Catastrophe Bonds and ILS have progressed from niche alternatives to essential diversifiers. Their combination of uncorrelated event premia, low volatility, and strong risk‑adjusted performance is particularly valuable in an environment marked by macro uncertainty and concentration risks. When implemented with diversified vehicles, robust manager selection, and alignment to liquidity and governance needs, Cat/ILS can unlock resilient performance long hidden in plain sight.

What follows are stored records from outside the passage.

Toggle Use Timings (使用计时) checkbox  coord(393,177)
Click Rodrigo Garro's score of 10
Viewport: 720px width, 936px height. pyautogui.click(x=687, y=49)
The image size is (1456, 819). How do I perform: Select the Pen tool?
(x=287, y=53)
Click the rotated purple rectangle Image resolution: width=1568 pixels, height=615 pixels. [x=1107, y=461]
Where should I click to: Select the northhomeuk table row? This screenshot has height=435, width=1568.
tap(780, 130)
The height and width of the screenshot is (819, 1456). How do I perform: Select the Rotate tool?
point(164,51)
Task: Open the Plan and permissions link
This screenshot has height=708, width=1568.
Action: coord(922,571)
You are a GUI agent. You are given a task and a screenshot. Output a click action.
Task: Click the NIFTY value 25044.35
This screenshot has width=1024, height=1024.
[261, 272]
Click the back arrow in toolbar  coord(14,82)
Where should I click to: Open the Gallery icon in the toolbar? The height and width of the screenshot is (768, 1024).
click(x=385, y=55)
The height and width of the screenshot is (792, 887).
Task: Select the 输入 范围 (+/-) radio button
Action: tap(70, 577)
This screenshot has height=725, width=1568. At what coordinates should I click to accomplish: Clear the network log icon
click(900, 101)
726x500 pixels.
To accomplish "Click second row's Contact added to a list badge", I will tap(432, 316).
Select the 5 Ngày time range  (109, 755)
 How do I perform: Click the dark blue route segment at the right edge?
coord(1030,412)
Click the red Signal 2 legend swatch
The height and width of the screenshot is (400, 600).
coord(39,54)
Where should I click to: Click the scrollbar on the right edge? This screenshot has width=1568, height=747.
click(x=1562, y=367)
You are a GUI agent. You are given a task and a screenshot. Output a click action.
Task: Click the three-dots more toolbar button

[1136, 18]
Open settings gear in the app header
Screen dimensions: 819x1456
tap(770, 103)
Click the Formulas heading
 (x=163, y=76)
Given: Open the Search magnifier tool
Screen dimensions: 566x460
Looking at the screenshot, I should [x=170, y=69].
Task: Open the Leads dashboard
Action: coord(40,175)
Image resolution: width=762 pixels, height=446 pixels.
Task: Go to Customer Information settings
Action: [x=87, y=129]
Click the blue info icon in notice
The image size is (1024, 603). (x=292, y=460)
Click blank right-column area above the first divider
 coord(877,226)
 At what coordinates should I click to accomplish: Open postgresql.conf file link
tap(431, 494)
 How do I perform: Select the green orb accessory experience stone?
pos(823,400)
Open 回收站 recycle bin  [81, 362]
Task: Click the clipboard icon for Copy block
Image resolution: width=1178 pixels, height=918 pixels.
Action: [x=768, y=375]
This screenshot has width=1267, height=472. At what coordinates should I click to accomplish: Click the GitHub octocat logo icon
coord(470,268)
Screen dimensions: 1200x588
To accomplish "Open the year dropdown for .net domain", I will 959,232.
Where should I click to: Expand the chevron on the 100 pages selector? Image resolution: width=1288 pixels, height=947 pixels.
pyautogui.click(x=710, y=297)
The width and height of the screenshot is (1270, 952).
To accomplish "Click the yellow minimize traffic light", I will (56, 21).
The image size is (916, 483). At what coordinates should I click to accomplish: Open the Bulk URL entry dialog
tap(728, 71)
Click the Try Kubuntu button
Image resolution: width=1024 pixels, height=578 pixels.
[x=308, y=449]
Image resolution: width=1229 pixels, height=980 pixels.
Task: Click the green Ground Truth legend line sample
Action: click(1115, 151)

Sage believes Cat Bonds & ILS are increasingly compelling for astute investors designing 2026 strategies. The sector’s robust historical record, near‑zero correlation to equities/core bonds, and demonstrated resilience during stress support both diversification and return optimization objectives. In a year likely to be defined by macro cross‑currents and heightened focus on sustainability, Cat/ILS stand out because they:

  • Provide true uncorrelated exposure that can materially reduce portfolio volatility and drawdowns.
  • Deliver higher risk adjusted returns relative to many credit segments and the US Aggregate benchmark, enhancing the overall risk/reward posture of a diversified portfolio.
  • Exhibit stability during market downturns, cushioning portfolios when credit spreads and equities widen.
  • Channel capital toward resilience, supporting communities’ recovery from disasters—an increasingly central pillar of investor sustainability frameworks.
  • Move the efficient frontier meaningfully, per MPT, enabling higher expected returns for a given risk or lower risk for a given return.

Bottom Line

For investors seeking resilient, future‑ready portfolios in 2026 and beyond, Cat Bonds & ILS should no longer be overlooked or underutilized within alternative or traditional allocations.

References

  • Swiss Re Capital Markets — Global Cat Bond Index performance & market insights; issuance/sponsor trends.
  • Cliffwater CDLI — Private Credit performance metrics and methodology.
  • Eurekahedge / With Intelligence ILS Advisers Index — Net returns, methodology, and index construction.
  • Artemis — Cat/ILS market reports and sector commentary.
  • Bloomberg — Bloomberg US Aggregate Bond Index historical performance (annualized trailing returns).

Meet Our Authors

Bob Smith

President and Co-Chief Investment Officer

Disclosures

This is for informational purposes only and is not intended as investment advice or an offer or solicitation with respect to the purchase or sale of any security, strategy or investment product. Although the statements of fact, information, charts, analysis and data in this report have been obtained from, and are based upon, sources Sage believes to be reliable, we do not guarantee their accuracy, and the underlying information, data, figures and publicly available information has not been verified or audited for accuracy or completeness by Sage. Additionally, we do not represent that the information, data, analysis and charts are accurate or complete, and as such should not be relied upon as such. All results included in this report constitute Sage’s opinions as of the date of this report and are subject to change without notice due to various factors, such as market conditions. Investors should make their own decisions on investment strategies based on their specific investment objectives and financial circumstances. All investments contain risk and may lose value. Past performance is not a guarantee of future results.